Health
Care: Canada's Supreme Court
has ruled that under the "law of the land" in Ontario, a government
board, not the family or doctors, has the ultimate power to pull the plug on a
patient.
Lost in the
discussion of defunding ObamaCare and the failed effort in Congress is the fact
that failure means the government's ability to defund your life through the
ObamaCare's Independent Payment Advisory Board (IPAB) remains. IPAB is regarded
by many, starting with former Alaska Gov. Sarah Palin, as a death panel whose
decisions based on cost effectiveness would result in health care rationing.
A glimpse of this
brave new world can be had by casting a glance at our neighbor to the north.

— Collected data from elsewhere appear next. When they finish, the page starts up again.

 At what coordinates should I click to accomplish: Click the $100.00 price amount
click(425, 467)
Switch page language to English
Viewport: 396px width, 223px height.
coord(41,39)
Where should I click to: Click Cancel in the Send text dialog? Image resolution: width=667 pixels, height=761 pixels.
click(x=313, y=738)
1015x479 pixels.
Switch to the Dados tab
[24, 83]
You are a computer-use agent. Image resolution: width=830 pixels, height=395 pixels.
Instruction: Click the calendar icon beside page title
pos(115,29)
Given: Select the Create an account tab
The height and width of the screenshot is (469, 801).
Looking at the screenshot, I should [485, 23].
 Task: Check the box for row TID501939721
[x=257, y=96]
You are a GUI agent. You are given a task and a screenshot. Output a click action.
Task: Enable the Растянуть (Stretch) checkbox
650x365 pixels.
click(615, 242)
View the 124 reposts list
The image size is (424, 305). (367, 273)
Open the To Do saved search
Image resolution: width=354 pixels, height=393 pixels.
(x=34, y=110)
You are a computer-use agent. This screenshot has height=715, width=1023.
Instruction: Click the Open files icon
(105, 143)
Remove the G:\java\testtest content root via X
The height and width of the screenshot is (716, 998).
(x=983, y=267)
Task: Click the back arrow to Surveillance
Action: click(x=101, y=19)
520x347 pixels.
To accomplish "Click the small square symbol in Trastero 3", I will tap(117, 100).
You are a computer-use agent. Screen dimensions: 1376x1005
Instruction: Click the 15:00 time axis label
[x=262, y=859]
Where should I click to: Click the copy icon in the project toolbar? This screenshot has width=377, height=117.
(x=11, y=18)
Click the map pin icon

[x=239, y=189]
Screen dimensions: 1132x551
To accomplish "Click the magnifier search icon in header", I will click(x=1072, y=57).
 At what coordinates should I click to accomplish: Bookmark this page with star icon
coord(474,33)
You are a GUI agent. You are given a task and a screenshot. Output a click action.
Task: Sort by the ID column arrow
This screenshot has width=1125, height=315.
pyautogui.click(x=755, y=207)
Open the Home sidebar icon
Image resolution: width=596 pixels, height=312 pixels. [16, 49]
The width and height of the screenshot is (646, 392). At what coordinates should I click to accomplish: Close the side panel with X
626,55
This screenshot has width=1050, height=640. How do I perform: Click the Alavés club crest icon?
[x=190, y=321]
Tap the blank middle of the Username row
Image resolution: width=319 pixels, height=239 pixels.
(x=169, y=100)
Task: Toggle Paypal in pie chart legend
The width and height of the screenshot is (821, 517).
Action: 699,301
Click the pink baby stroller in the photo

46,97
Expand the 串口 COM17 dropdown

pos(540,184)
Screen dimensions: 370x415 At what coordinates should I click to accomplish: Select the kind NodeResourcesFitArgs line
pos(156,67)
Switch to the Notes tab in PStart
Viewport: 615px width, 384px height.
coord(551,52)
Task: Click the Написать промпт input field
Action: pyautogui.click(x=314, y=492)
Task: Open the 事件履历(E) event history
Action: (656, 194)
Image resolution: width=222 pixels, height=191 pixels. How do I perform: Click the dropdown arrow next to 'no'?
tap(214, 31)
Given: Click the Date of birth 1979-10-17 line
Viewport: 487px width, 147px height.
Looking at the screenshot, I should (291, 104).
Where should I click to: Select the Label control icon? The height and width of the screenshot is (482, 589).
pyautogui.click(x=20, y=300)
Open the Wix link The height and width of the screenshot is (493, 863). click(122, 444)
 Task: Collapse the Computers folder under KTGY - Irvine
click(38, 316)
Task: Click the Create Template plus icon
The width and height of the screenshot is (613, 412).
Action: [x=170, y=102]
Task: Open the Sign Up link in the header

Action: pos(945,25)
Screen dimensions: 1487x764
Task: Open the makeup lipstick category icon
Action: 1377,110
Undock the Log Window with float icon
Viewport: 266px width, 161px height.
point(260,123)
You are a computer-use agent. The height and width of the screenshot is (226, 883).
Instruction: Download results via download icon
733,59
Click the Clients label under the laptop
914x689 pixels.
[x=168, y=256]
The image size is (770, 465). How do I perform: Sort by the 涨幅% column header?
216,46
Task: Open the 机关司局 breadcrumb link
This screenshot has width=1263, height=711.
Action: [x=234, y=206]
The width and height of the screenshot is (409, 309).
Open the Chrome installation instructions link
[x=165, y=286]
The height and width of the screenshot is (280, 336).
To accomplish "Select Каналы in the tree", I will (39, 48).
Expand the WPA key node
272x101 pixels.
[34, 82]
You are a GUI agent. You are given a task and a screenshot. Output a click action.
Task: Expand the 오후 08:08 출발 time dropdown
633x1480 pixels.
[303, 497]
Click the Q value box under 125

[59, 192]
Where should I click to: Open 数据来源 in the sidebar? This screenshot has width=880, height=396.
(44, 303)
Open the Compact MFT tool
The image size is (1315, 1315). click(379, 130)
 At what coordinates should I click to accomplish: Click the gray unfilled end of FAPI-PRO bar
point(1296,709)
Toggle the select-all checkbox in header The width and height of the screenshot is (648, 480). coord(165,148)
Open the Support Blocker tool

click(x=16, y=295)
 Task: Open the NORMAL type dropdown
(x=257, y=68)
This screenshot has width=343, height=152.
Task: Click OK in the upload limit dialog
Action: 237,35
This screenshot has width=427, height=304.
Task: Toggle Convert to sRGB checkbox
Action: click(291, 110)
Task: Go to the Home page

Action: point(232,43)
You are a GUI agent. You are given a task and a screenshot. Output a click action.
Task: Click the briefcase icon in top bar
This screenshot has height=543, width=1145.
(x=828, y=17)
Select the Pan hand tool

There, Canada's Supreme Court ruled 5-2 that under Ontario's Health Care
Consent Act, which has been on the books for nearly two decades, doctors cannot
overrule a family's wishes for an incapacitated patient regarding life or death
decisions, but an administrative tribunal can.
In 1996, Ontario's
provincial legislature created the Consent and Capacity Board, a body with the
power to make the final decision when doctors and families disagree on keeping
a patient alive with continued treatment or pulling the plug, a conflict that
can result in endless legal battles.
At issue in the
Ontario case was the fate of Hassan Rasouli, a retired engineer who suffered
complications following brain surgery three years ago and has been in a
vegetative state in a Toronto hospital ever since. Doctors say there is no hope
of recovery but the family doesn't want to turn off life support.
The court ruled
that the doctors could not overrule the family's wishes, but are able to appeal
to the Consent and Capacity Board, which could. Canada has a full-blown
single-payer system, which President Obama is undoubtedly aiming for. So the
question of when it is cost-effective to treat or keep patients alive becomes
more of a matter of space and budget rather than a medical issue.
The question of
whether one's life is worth saving or one's condition is worth treating remains
a key part of ObamaCare, even while being eclipsed by political maneuverings
and enrollment difficulties. And having that decision made by a body such as
IPAB has led to legislative efforts to pull the plug on ObamaCare itself.
A House bill to
repeal IPAB attracted 22 Democratic co-sponsors. Arkansas Democrat Sen. Mark
Pryor co-sponsored a Senate repeal bill after spending the previous three years
defending IPAB. The Senate and House measures had, at last count, 32 and 192
co-sponsors, respectively.
Under ObamaCare,
IPAB's board of 15 presidentially appointed "experts" will be
empowered to make arbitrary Medicare spending-cut decisions with virtually no
congressional oversight or control.
Its decisions will
not be made on an individual level, but it will decide what treatments and
therapies are cost-effective and therefore covered, affecting and possibly
costing the lives of those in need of them.
We have documented
for years how socialized medicine around the world, particularly Britain's
National Health Service, makes centralized decisions based on
cost-effectiveness rather than medical need, and how this has led to rationing
and denial of service. People literally die while on waiting lists. ObamaCare
tries to apply that same approach to Medicare through IPAB.
In a recent op-ed
in the Wall Street Journal that Palin could have written, Howard Dean, former
head of the Democratic National Committee, called IPAB "essentially a
health care rationing body." The former physician said it "will be
able to stop certain treatments its members do not favor by simply setting
rates to levels where no doctor or hospital will perform them."
The frightening
specter of government appointees deciding who lives and who dies by controlling
the availability or withholding of treatment based on cost-effectiveness is a
grim reality in Britain and Canada. Unchecked, it will happen here.